YOUR OBJECTIVE =>
Each line below is to be written out in full, exactly as shown.

RECORDS TO PROCESS =>

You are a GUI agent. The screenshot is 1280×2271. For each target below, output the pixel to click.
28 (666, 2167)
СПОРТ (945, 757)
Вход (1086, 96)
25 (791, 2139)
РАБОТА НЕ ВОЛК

TASK RESPONSE =>
You are a GUI agent. The screenshot is 1280×2271. For each target below, output the pixel to click.
28 (666, 2167)
СПОРТ (945, 757)
Вход (1086, 96)
25 (791, 2139)
РАБОТА НЕ ВОЛК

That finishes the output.